AIM OF THE EXERCISE: Only a number is wanted here. Tally the lines of the data that contain "agent".

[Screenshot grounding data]

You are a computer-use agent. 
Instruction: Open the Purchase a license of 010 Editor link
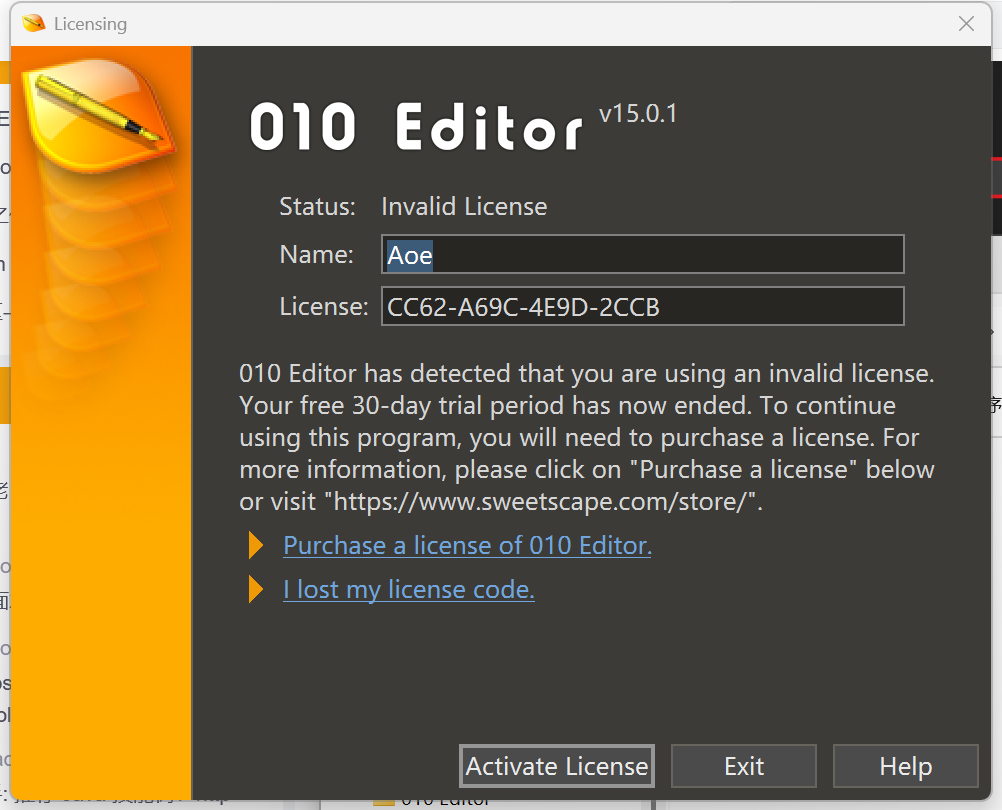(467, 546)
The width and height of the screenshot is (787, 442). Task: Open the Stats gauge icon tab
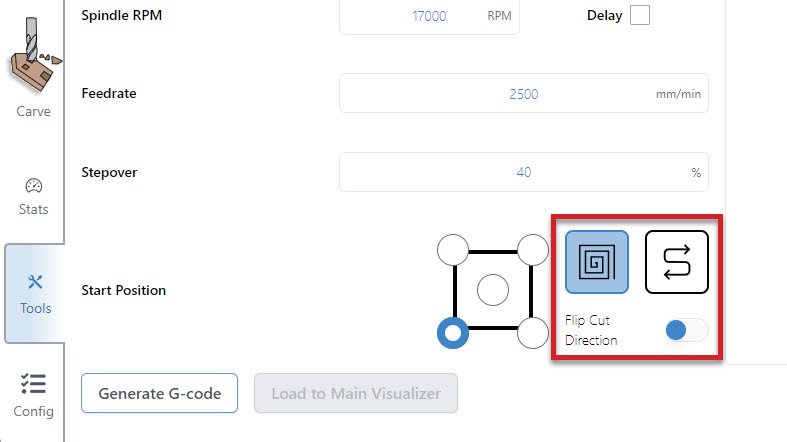[33, 196]
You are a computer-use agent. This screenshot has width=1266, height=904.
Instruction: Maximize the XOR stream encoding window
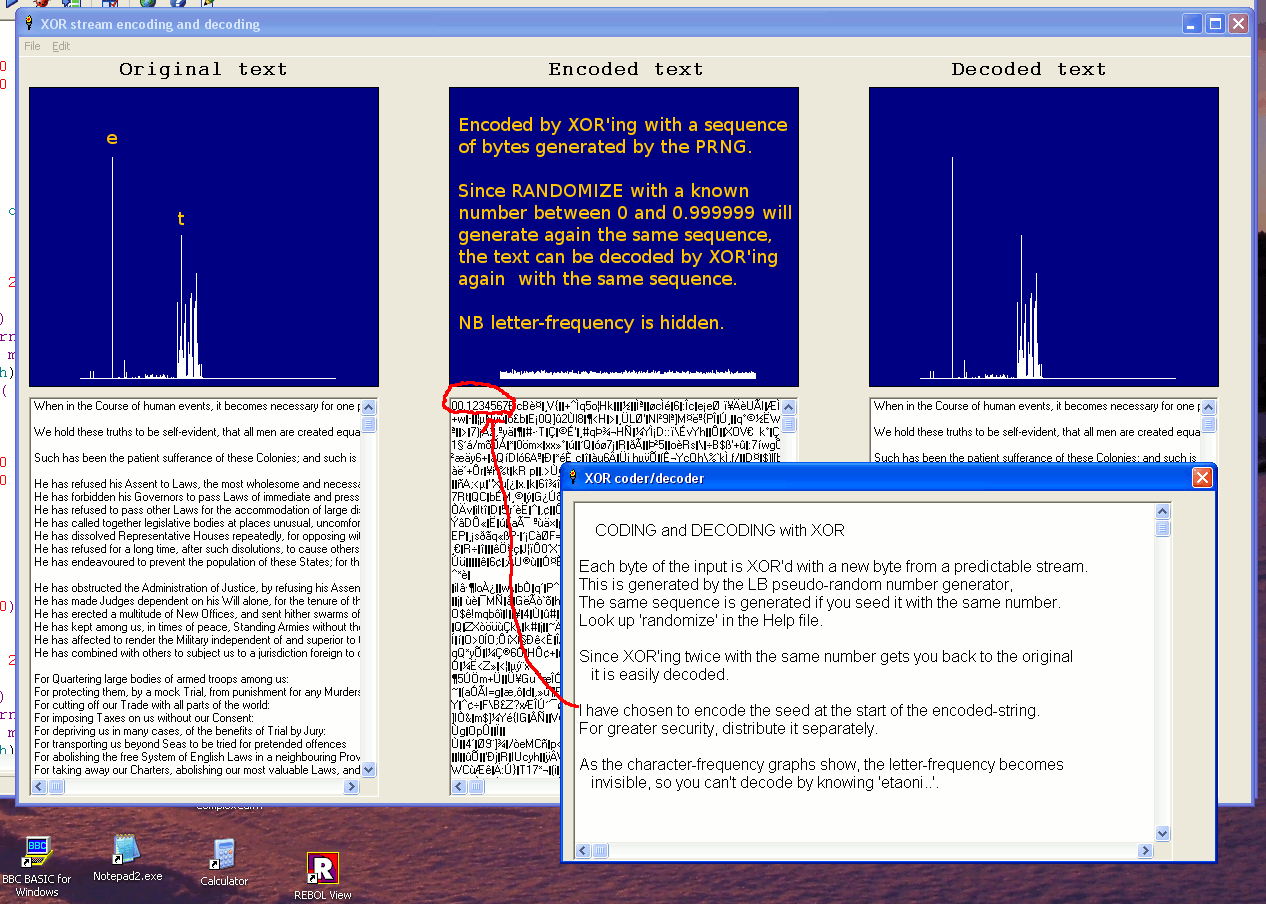point(1215,24)
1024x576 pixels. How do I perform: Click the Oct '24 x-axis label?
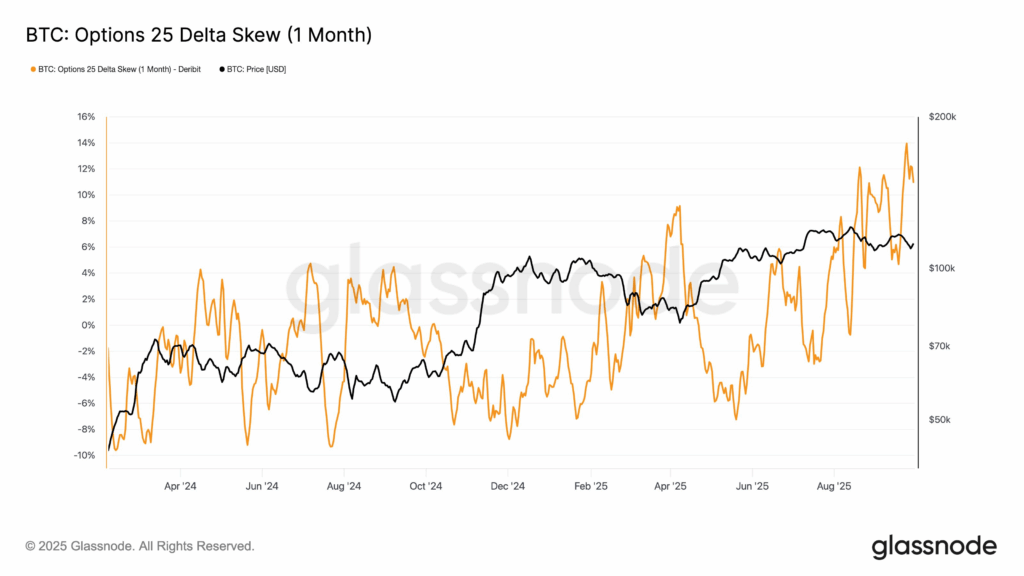click(426, 486)
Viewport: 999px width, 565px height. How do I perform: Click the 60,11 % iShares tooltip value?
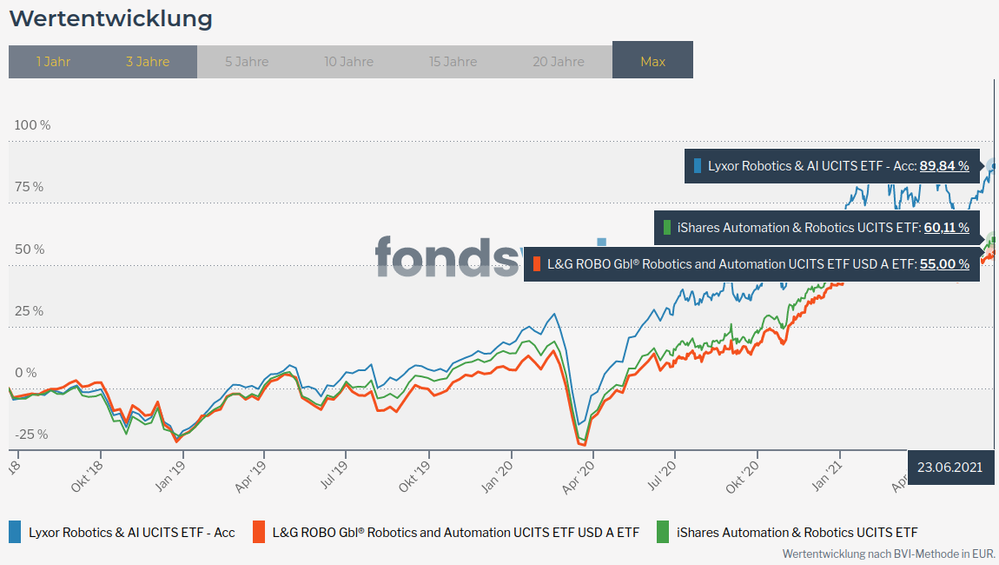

WRITTEN SOLUTION: 2